Neither are homicides, which remained constant in the Mission from 2021 to 2022 and have been lower in the first two months of this year than last year; nor are robbery, motor vehicle theft, and larceny—all lower so far this year than last year.

Twisting crime statistics to call for increased policing isn’t new, or surprising. We saw it intensely last summer, during the billionaire-backed recall campaign of Chesa Boudin, when newspapers like the Washington Post portrayed homicide in the Tenderloin as out of control and up by double digit percentages—when in fact they increased by one case, from a total of 10 to a total of 11. We heard the same law and order rhetoric in the fall, when Mayor Breed scapegoated Honduran immigrants for an overdose epidemic, and this year, when the New York Times published an op-ed by billionaire Michael Moritz on “San Francisco’s decline.” We heard it during the War on Drugs, and again in the 90s with California’s Three-Strikes law. But the result of increased policing has never been, and will not be, collective safety. 

Instead, police expansion has often taken the place of policy that would actually make our communities better places to live in. Alex Vitale, a leading scholar of police, writes that “targeted criminalization of already marginalized populations…lifts the burden of structural change (providing housing, healthcare) from politicians.” What if we called not for police, but for housing for all instead? Free healthcare? Places like the Tenderloin center? Protection and social services for sex workers, instead of their criminalization? Universal basic income?
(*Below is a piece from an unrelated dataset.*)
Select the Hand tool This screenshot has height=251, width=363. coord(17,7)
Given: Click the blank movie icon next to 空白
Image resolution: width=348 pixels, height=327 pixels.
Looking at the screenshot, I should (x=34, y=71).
Organized responses to both violence and community concerns about safety are urgent, and necessary—but part of that work needs to be reimagining what public safety looks like and expressing our demands accordingly. “We are gaslit into [thinking] that cops are going to keep us safe, while at the same time they’re kicking our asses and incarcerating our folk,” Cat Brooks says. “Safe communities are communities where people are housed, with healthcare, quality food, mental health and trauma supports, and quality education that is reflective of them, their lives, and their people’s history.”

Christian Balanzar contributed to the reporting for this article.